Ираклиус приблизился, направив на меня меч.
– Ветер на нашей стороне, мертвец.
Я посмотрел на дальний холм, где ждали Сади и забадары.
– Волнуешься за друзей? Не стоит: мы отправим им сообщение.
Ираклиус что-то выкрикнул на крестеском. Загудел рог. Земля содрогнулась от топота тяжелой кавалерии. Она скакала к позициям Сади.
Один экскувитор набросил мешок мне на голову. Я попытался высвободиться, но меня схватили другие экскувиторы и связали веревкой руки. А потом всего обмотали веревками. Изворачиваясь, я упал наземь.
– Есть камера в подземелье как раз для тебя, янычар, – сказал Ираклиус. – Там вы с Михеем можете гнить вместе.
26. Михей
В камеру напротив моей бросили какого-то забадара с мешком на голове. В чем смысл брать пленных? Забадары знали, что я сделал с пленниками, после того как пала Костани, включая то, как я вырезал семью шаха, и потому убили всех захваченных паладинов. Они даже расправились с жителями этосианских деревень, которых не взяли в рабство. Сдаваться больше ни для кого не выход, я позаботился об этом. Так оно чище. Схватка до смерти – такой и должна быть война.

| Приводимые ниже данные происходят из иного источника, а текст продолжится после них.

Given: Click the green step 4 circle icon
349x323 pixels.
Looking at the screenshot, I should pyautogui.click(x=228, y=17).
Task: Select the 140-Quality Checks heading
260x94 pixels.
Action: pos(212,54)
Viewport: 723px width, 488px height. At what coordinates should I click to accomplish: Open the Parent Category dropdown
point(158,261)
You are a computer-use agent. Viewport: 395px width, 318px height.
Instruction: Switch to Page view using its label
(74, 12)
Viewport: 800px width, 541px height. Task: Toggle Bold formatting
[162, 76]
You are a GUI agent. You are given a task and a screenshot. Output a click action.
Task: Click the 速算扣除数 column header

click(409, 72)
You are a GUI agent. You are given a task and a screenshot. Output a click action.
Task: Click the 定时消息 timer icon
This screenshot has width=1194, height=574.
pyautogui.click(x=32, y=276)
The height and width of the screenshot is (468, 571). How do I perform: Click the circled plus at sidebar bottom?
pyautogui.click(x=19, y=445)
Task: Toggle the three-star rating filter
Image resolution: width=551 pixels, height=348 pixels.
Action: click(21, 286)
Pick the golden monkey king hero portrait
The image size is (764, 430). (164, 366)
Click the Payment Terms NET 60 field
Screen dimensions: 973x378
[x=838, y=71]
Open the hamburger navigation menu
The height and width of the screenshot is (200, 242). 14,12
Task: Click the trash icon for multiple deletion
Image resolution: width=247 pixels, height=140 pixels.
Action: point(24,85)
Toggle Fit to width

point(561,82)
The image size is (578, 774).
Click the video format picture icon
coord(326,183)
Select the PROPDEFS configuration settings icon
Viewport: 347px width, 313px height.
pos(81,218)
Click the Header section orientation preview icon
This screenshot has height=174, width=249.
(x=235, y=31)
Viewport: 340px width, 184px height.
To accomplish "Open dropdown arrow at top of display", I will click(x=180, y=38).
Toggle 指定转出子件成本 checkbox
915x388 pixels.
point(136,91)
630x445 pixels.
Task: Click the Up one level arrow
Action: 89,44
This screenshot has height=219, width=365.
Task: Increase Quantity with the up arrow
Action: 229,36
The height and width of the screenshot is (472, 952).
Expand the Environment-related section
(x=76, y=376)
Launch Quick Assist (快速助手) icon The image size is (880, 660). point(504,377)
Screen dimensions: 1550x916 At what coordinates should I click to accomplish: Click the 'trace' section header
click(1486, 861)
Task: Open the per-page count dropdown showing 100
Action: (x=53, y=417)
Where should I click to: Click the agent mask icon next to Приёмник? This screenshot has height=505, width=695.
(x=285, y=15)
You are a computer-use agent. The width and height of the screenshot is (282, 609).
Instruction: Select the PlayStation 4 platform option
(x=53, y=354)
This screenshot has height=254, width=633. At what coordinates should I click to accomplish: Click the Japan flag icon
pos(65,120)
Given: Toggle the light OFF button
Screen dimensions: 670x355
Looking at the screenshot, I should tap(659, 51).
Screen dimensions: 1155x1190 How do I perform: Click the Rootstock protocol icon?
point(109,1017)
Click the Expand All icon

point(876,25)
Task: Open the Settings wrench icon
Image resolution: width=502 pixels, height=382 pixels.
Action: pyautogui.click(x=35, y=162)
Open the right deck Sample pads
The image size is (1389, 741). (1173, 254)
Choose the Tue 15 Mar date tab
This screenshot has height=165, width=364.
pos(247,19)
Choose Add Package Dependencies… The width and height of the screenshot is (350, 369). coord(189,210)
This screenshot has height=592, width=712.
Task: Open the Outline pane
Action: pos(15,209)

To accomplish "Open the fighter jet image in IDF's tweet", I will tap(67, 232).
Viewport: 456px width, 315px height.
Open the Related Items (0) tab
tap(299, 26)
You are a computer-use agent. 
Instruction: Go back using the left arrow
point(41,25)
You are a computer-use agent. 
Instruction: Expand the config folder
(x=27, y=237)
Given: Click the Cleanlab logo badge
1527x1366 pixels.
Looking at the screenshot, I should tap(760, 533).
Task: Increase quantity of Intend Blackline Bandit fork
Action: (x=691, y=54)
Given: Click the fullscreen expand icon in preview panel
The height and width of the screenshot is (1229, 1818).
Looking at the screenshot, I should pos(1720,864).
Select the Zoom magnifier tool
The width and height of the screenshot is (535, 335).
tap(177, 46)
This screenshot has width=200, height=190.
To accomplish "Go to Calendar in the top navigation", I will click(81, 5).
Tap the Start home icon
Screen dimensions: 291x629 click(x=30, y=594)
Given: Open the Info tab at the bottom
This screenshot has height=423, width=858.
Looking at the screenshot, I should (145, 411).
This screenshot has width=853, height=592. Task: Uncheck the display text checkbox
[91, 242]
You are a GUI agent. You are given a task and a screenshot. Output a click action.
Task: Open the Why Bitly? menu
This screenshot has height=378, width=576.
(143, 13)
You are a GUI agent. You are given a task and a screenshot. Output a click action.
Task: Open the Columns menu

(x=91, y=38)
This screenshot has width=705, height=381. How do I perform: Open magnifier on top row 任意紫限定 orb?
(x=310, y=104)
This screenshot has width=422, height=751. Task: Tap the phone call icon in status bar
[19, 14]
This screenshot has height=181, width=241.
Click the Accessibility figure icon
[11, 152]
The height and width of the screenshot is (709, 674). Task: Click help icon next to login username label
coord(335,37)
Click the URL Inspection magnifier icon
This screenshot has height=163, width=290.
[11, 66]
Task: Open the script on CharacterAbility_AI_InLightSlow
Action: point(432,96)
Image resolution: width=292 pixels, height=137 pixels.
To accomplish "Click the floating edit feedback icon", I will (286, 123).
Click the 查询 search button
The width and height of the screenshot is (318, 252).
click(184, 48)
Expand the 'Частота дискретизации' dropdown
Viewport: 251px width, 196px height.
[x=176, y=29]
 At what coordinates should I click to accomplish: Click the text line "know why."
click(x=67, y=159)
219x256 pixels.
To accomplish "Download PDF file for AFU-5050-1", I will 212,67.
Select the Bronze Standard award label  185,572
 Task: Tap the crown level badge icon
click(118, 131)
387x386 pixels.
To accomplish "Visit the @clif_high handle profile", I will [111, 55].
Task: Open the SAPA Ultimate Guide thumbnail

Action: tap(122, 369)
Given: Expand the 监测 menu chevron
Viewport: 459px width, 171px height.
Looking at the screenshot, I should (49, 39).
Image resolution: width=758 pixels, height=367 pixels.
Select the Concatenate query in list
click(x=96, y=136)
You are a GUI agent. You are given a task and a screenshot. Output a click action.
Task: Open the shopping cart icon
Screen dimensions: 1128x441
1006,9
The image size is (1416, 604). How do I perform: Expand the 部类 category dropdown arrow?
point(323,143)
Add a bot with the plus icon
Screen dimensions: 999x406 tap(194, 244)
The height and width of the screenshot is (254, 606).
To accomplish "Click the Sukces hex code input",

Интересно, что Ираклиус сделает с Беррином, Айкардом и Джаузом? Он никогда не любил Беррина, считая того хитрым сирмянином, принявшим нашу веру из злобы. Айкард достаточно ловкий, чтобы выжить. Станет ли Джауз служить человеку, настолько погрязшему в тщеславии? Ираклиус столь же спесив, сколь успешен. Не знаю, наслаждается ли он демонстрацией превосходства или просто считает, что так и должно быть.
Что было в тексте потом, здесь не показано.